Abu Dhabi Authority for Culture and Heritage

Agency overview
- Formed: 4 October 2005
- Dissolved: 2 October 2012
- Superseding agency: Abu Dhabi Department of Culture and Tourism;
- Jurisdiction: Emirate of Abu Dhabi
- Website: www.abudhabitourism.ae

= Abu Dhabi Authority for Culture & Heritage =

The Abu Dhabi Authority for Culture and Heritage (known colloquially as the ADACH) was a statutory body in the United Arab Emirates that administered cultural heritage in the Emirate of Abu Dhabi. In 2012, it merged into the Abu Dhabi Tourism and Culture Authority.

==History==
The ADACH was founded on 4 October 2005 by local decree (Law 28/2005), in order to be the Abu Dhabi's solitary governing body for cultural heritage protection. Both the Historic Buildings Division and the Archaeology Division were governed by the ADACH. The organization's headquarters was located in one of the oldest cultural heritage buildings in the city, near the Qasr al-Hosn. It had a theater, amphitheater, and gallery.

===Initiatives===
It organized the representation of UAE at the 53rd Venice Biennale in 2009. ADACH also organized arts events in Abu Dhabi. They partnered with British Council in 2010 to present dancer Akram Khan. That same year, ADACH partnered with the Western Region Development Council, the Union Defence Force, and the UAE Civil Services Department to offer scholarships to people interested in knowledge-based economies. As of 2010, the organization was suffering from "organizational and financial problems."

In 2011 it launched a preservation project to inventory and research the cultural heritage and life of those living in the region prior to modernization in the 1960s. ADACH also started a GIS database for cultural heritage sites. It also maintained a historic preservation program for historic buildings in rural areas of the country. The organization also hosted the first WOMAD festival in the Middle East. It also held the first Abu Dhabi International Book Fair and Abu Dhabi Film Festivals. It founded the Al Qattara Arts Center.

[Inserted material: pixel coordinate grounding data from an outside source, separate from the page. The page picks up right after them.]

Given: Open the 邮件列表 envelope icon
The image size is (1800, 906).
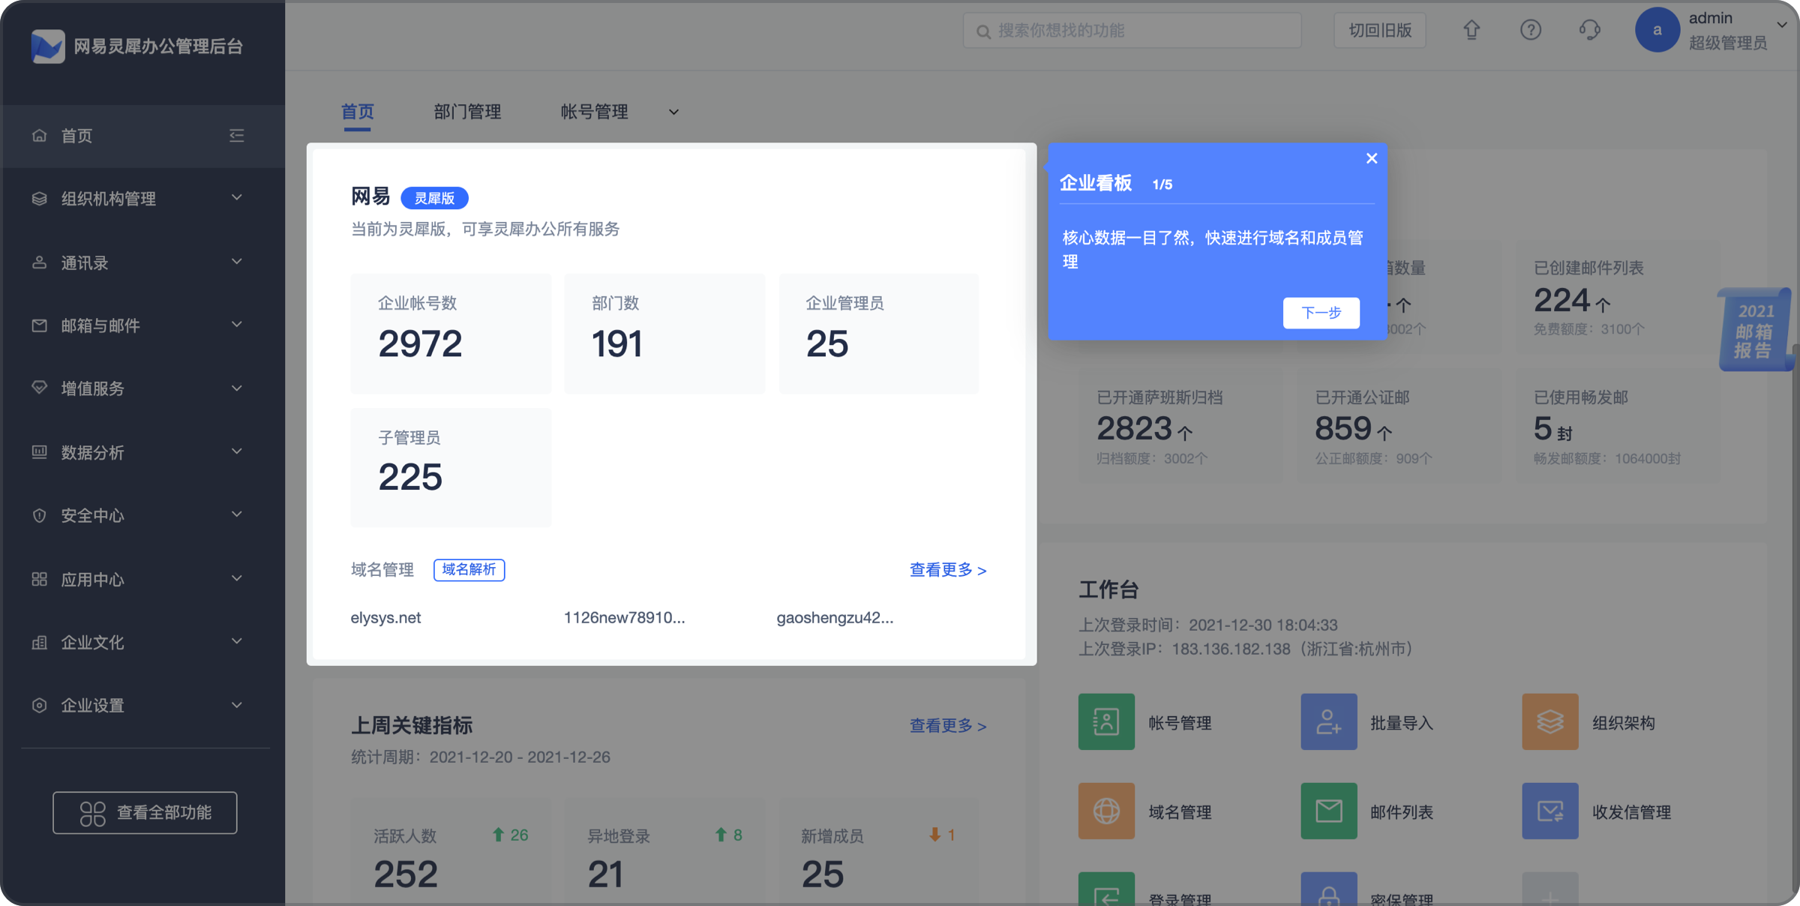Looking at the screenshot, I should pos(1328,812).
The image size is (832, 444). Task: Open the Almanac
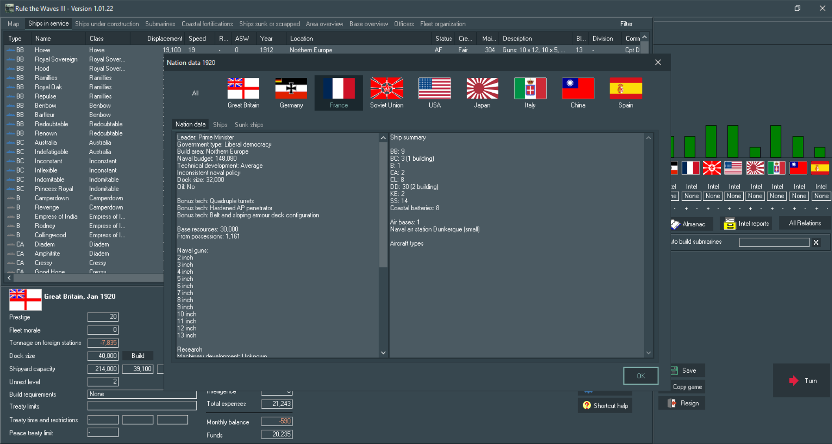(691, 224)
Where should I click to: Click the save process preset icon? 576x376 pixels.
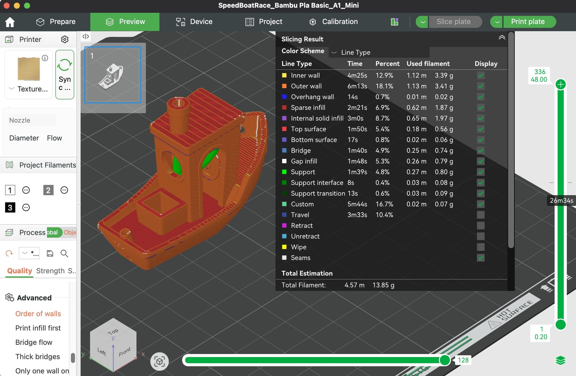50,253
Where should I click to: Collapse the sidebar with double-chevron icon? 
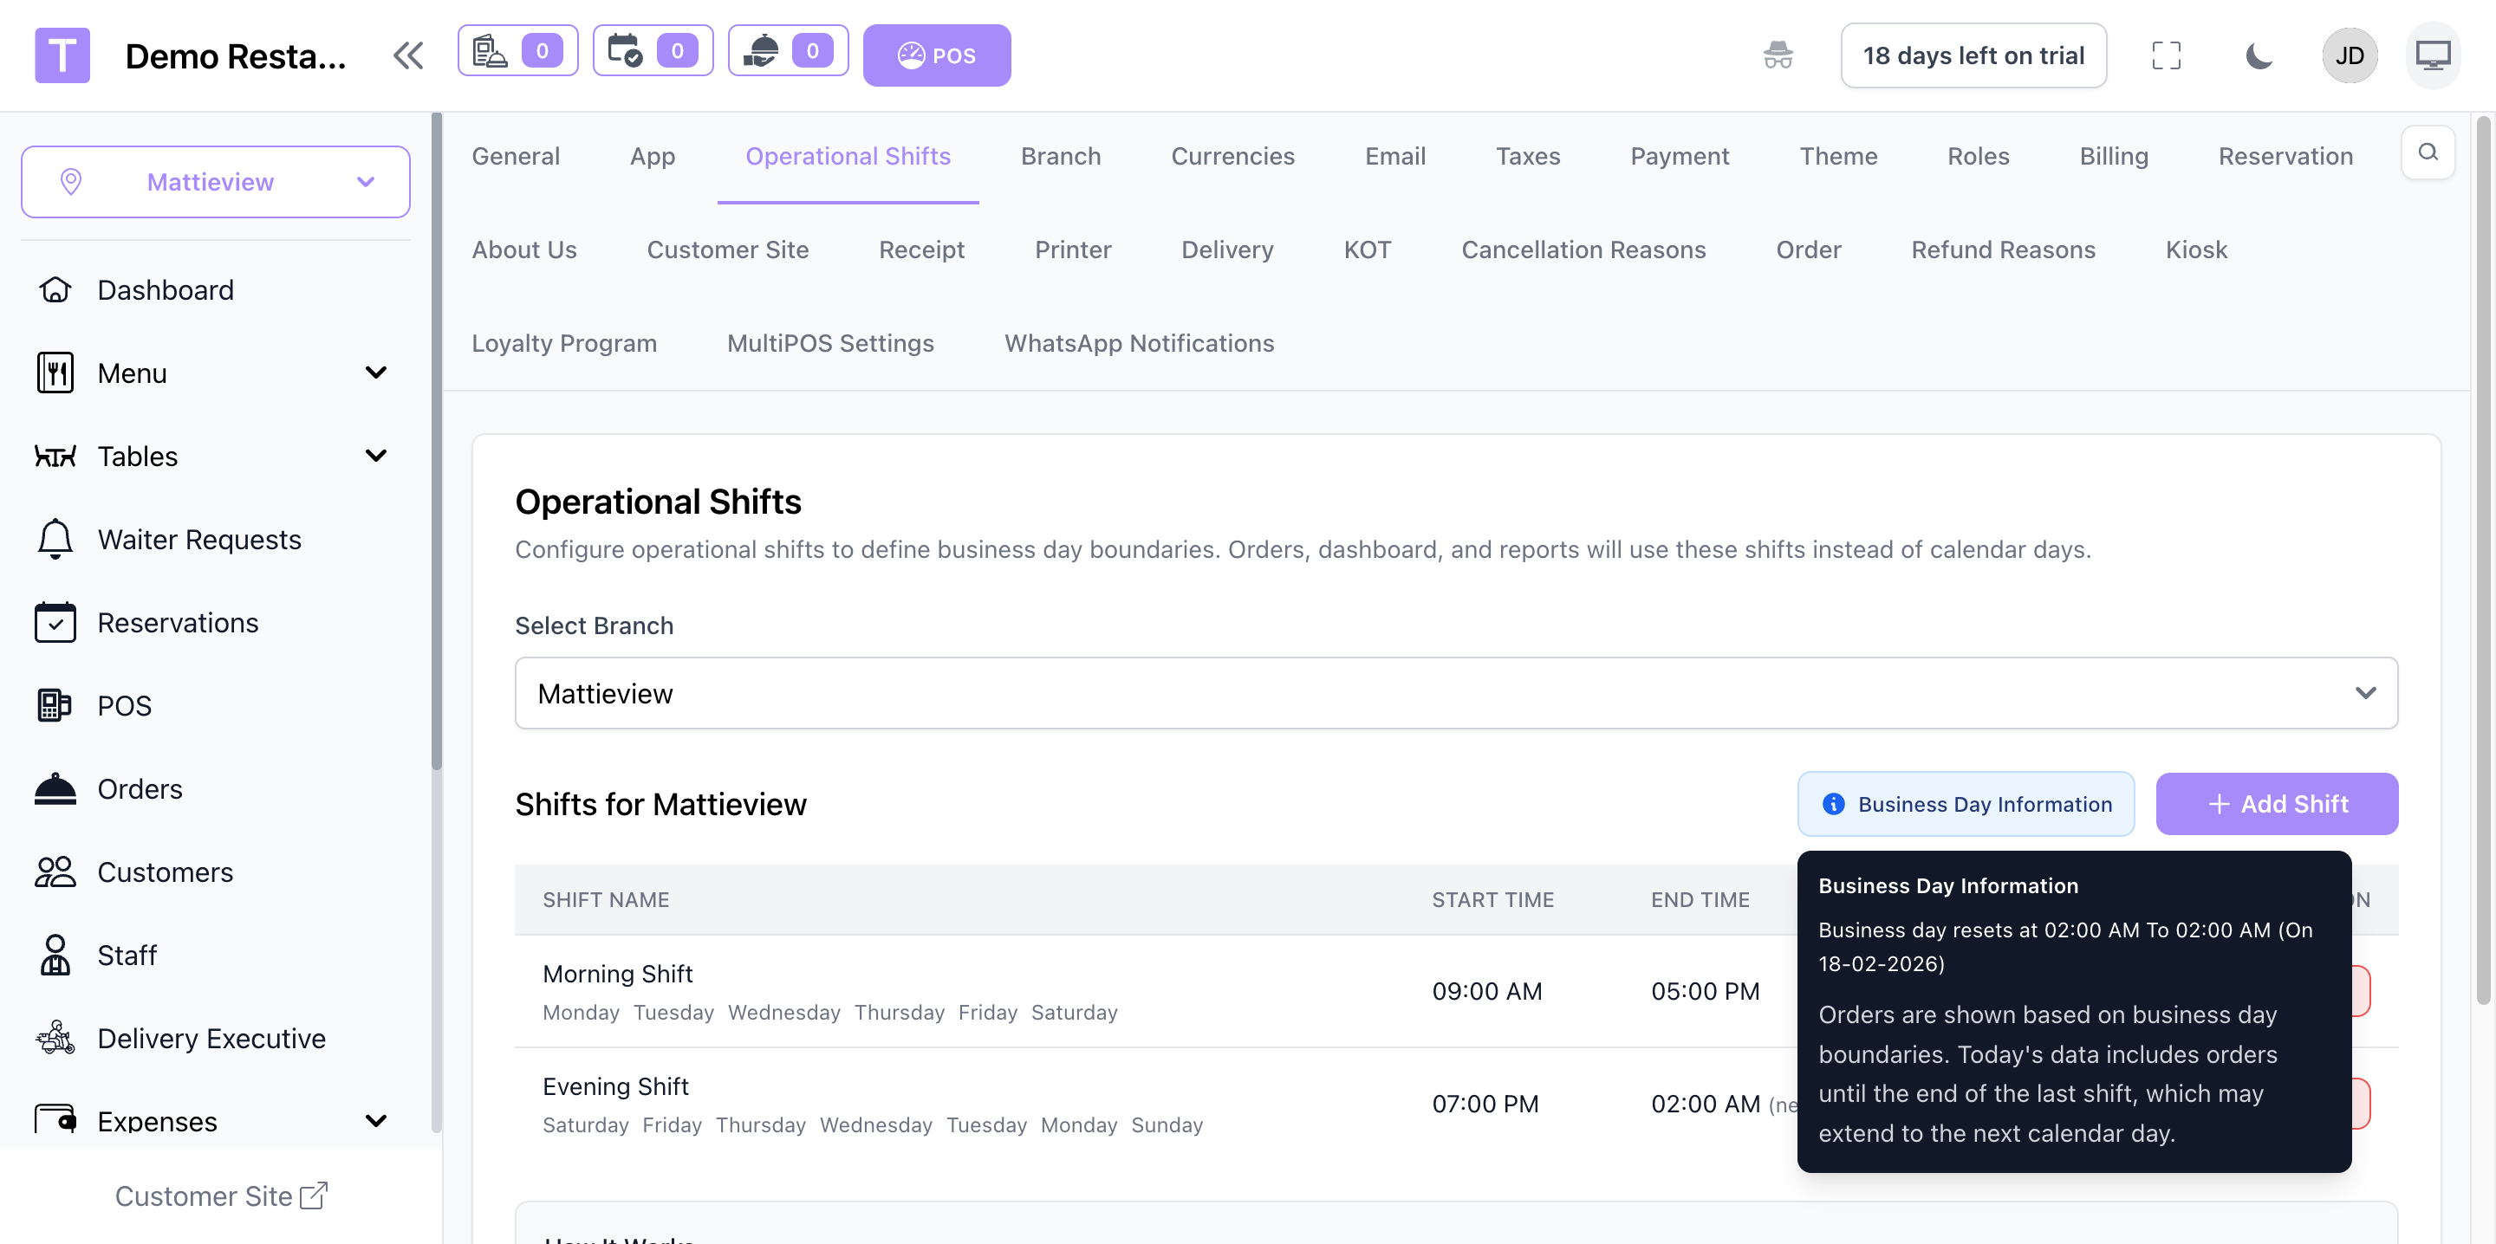pos(408,55)
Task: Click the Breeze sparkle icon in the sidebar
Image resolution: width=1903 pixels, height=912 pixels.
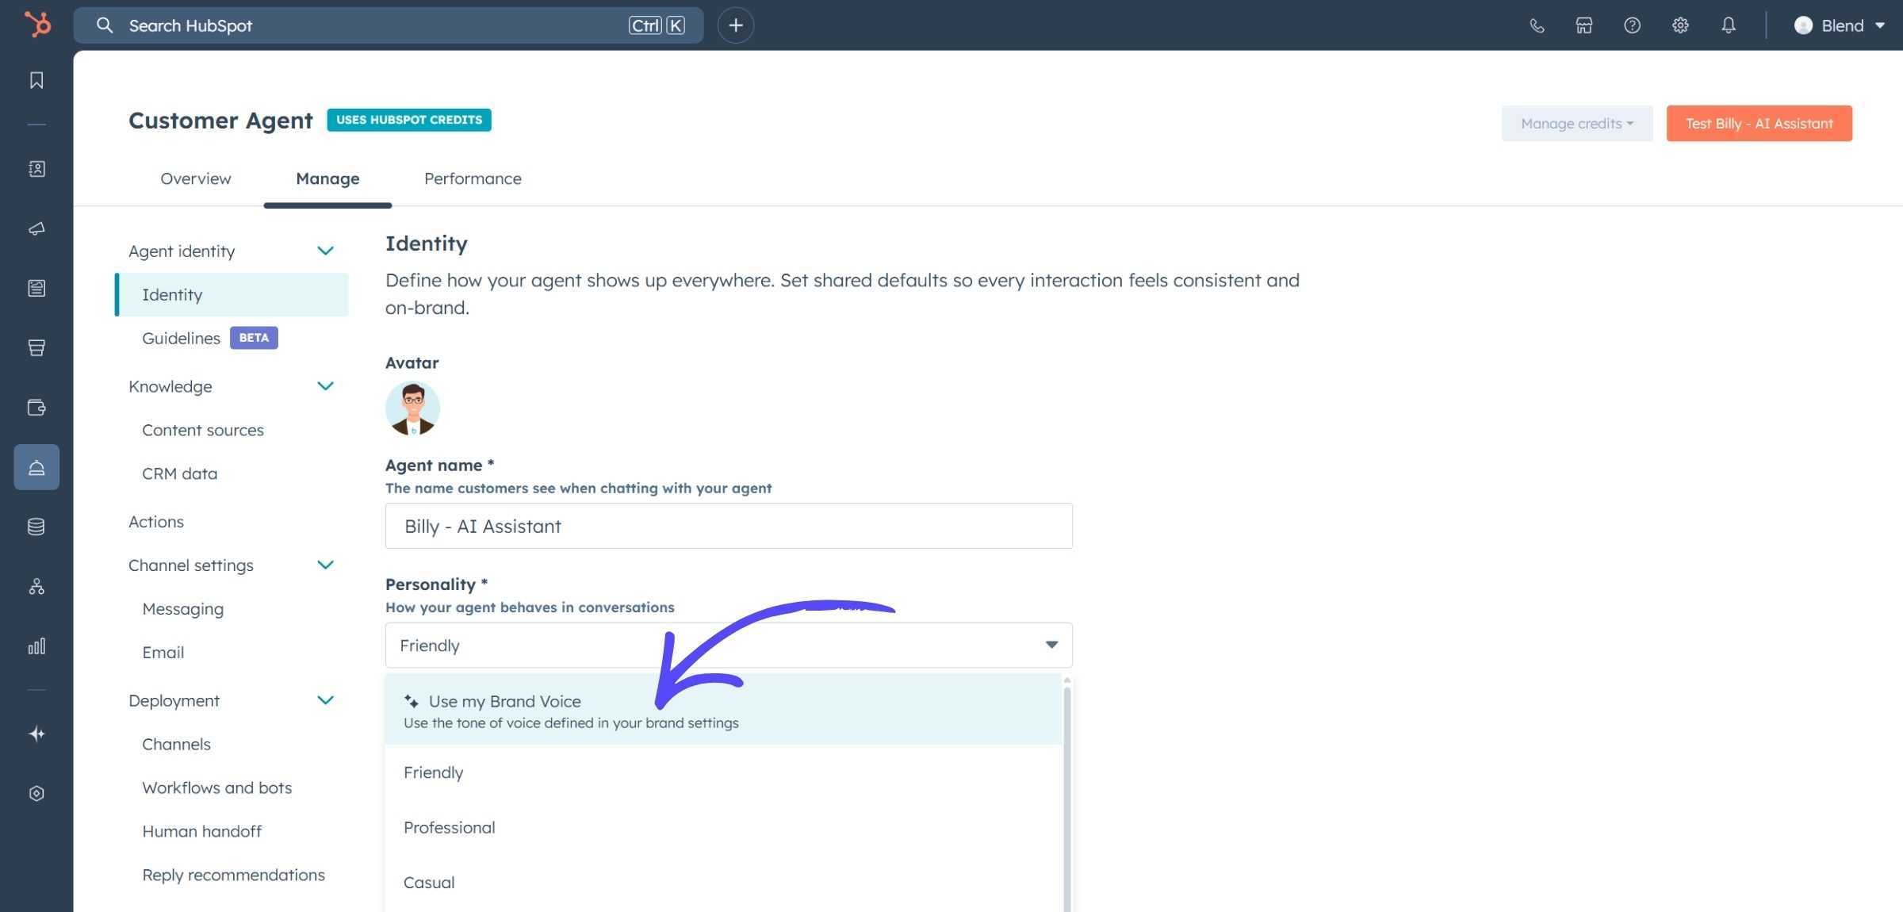Action: (x=36, y=734)
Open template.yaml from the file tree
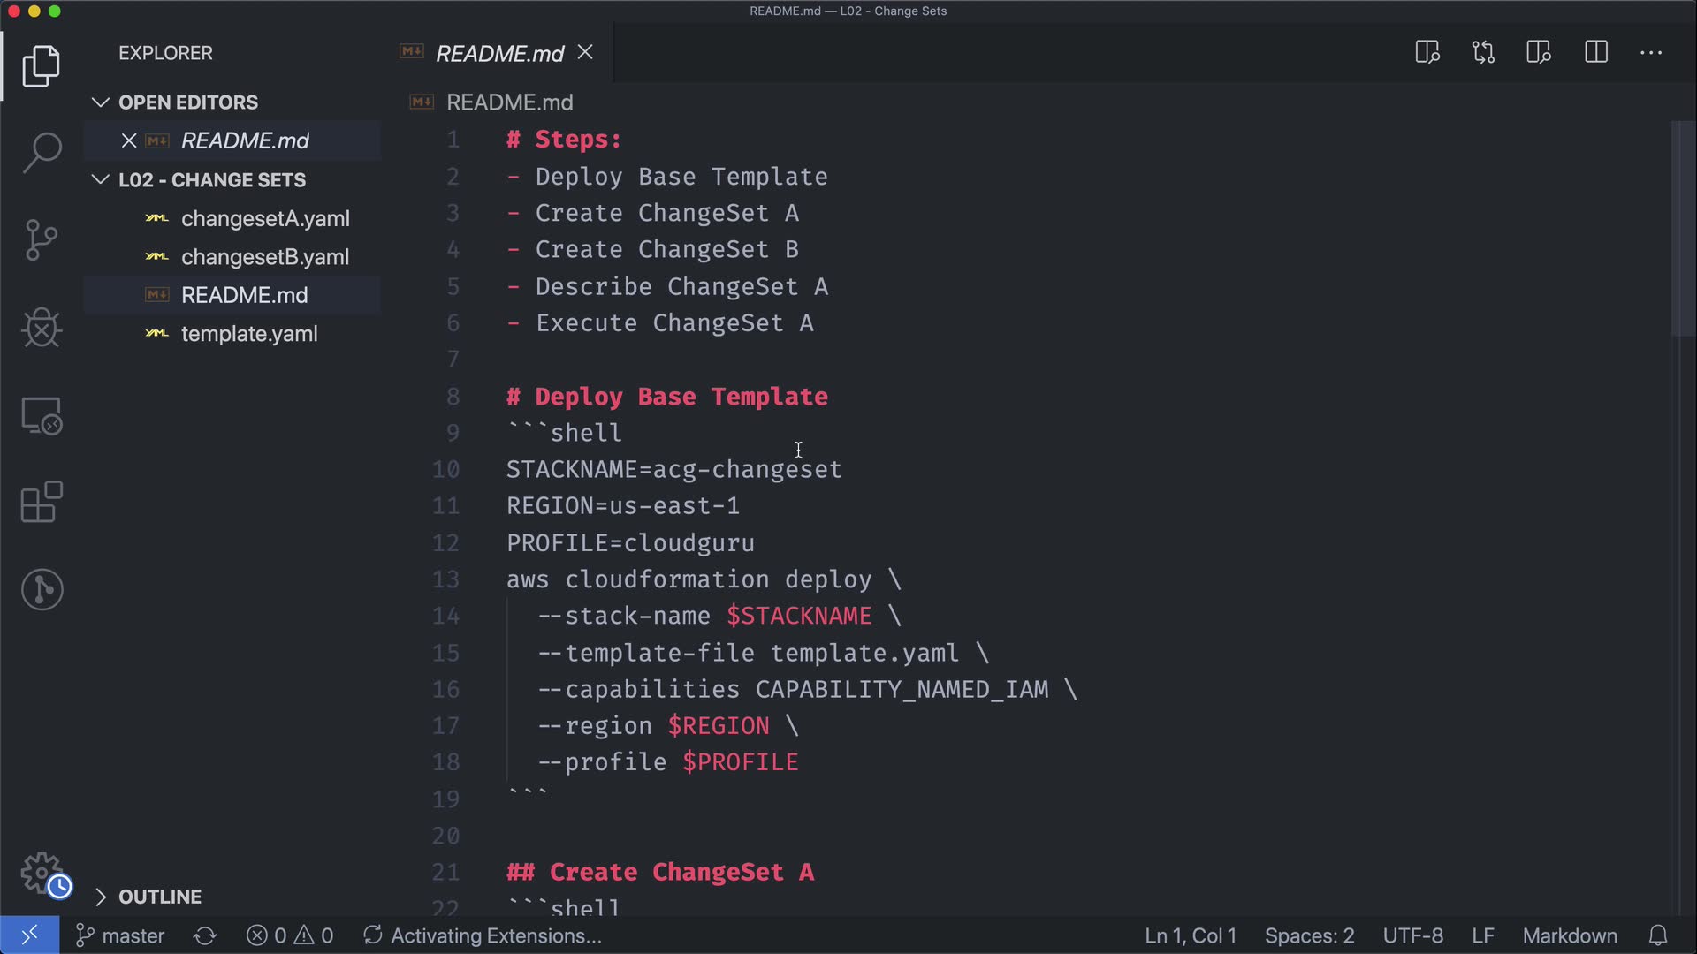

In February 2012, ADACH announced the creation of an extension location of the Al Ain National Museum and the preservation of the Hili Archaeological Park in Al Ain. The project aimed to show the cultural history of Al Ain outside the central city, and closer to the oasis' borders. The preservation of the park, included an interpretive center about the people and history of the site.

===Merger and status today===
The Abu Dhabi Tourism and Culture Authority was established and the ADACH was merged into it, in February 2012. The ordered by Khalifa bin Zayed Al Nahyan, with the goal of having one organization govern all aspects of tourism.

Upon merger, the WOMAD and Sounds of Arabia festivals, along with the Abu Dhabi Classics concerts were canceled. The organization's name is still representing the Abu Dhabi International Book Fair and the Beit Al Oud Arabic Music Academy. The organization was a partner with the World Digital Library, and their content continues to be represented via the website. It was a partner with the New York Film Academy, which continues today.

==Collections==

Collections included the photography collection of Edward "Tug" Wilson.